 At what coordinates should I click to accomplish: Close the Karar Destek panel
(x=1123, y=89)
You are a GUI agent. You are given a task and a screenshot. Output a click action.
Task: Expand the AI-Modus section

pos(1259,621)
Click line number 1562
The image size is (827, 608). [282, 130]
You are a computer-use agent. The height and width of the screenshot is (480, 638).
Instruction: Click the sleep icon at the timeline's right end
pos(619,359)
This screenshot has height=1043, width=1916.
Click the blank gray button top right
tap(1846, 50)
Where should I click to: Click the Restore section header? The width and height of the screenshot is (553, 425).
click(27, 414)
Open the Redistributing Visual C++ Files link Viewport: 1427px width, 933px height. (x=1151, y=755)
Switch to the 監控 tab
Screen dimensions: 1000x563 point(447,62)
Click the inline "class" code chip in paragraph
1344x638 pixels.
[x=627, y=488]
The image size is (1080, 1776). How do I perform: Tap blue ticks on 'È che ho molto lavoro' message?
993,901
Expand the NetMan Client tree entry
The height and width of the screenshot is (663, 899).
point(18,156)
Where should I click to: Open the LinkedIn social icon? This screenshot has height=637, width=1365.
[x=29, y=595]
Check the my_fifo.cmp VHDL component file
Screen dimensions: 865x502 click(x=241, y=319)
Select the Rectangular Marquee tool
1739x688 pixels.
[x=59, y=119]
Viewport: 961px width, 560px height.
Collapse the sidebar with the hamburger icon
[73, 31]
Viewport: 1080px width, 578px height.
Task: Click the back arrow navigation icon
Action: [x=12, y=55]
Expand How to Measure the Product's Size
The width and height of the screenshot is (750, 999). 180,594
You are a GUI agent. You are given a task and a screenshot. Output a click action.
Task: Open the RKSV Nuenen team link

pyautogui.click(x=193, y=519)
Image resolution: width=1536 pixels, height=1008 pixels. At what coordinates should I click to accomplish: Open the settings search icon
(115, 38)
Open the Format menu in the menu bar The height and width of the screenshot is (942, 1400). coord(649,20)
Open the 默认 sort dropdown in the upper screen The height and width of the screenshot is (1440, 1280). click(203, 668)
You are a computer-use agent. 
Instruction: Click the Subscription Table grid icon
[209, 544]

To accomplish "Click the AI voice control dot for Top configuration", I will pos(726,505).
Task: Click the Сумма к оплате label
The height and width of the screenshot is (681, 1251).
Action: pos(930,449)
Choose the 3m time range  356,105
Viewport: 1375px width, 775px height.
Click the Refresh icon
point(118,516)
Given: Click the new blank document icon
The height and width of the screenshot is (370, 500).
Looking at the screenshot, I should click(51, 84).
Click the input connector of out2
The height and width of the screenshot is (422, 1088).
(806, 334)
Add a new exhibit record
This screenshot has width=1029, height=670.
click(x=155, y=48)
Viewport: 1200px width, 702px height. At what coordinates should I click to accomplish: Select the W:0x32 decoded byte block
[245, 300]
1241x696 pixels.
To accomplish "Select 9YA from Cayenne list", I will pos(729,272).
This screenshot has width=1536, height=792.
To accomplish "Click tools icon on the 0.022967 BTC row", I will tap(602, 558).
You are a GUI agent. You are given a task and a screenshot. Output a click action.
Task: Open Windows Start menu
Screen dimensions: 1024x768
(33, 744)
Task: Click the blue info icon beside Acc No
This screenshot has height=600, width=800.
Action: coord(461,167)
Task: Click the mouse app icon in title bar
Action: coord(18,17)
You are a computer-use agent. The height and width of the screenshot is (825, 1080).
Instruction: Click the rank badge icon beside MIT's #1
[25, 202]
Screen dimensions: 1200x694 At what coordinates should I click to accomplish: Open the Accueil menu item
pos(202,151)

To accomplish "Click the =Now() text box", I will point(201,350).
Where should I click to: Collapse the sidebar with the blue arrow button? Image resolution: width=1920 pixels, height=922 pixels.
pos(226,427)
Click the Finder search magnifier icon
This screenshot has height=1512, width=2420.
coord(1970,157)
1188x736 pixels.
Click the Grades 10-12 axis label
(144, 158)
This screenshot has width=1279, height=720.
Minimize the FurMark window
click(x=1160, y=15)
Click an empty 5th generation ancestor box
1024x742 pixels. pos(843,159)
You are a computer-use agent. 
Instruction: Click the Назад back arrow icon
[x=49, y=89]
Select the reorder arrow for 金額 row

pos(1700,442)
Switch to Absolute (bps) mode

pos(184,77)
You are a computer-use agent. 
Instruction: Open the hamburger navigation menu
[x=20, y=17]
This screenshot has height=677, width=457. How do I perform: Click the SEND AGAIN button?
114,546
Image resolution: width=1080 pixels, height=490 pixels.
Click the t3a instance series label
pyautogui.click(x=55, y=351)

+ + + +

Output the lines above between the one holding "Task: Open the RKSV Nuenen team link" and the one holding "1241x696 pixels.", inclusive, with nothing before or after them.

Task: Open the RKSV Nuenen team link

pyautogui.click(x=193, y=519)
Image resolution: width=1536 pixels, height=1008 pixels. At what coordinates should I click to accomplish: Open the settings search icon
(115, 38)
Open the Format menu in the menu bar The height and width of the screenshot is (942, 1400). coord(649,20)
Open the 默认 sort dropdown in the upper screen The height and width of the screenshot is (1440, 1280). click(203, 668)
You are a computer-use agent. 
Instruction: Click the Subscription Table grid icon
[209, 544]

To accomplish "Click the AI voice control dot for Top configuration", I will pos(726,505).
Task: Click the Сумма к оплате label
The height and width of the screenshot is (681, 1251).
Action: pos(930,449)
Choose the 3m time range  356,105
Viewport: 1375px width, 775px height.
Click the Refresh icon
point(118,516)
Given: Click the new blank document icon
The height and width of the screenshot is (370, 500).
Looking at the screenshot, I should click(51, 84).
Click the input connector of out2
The height and width of the screenshot is (422, 1088).
(806, 334)
Add a new exhibit record
This screenshot has width=1029, height=670.
click(x=155, y=48)
Viewport: 1200px width, 702px height. At what coordinates should I click to accomplish: Select the W:0x32 decoded byte block
[245, 300]
1241x696 pixels.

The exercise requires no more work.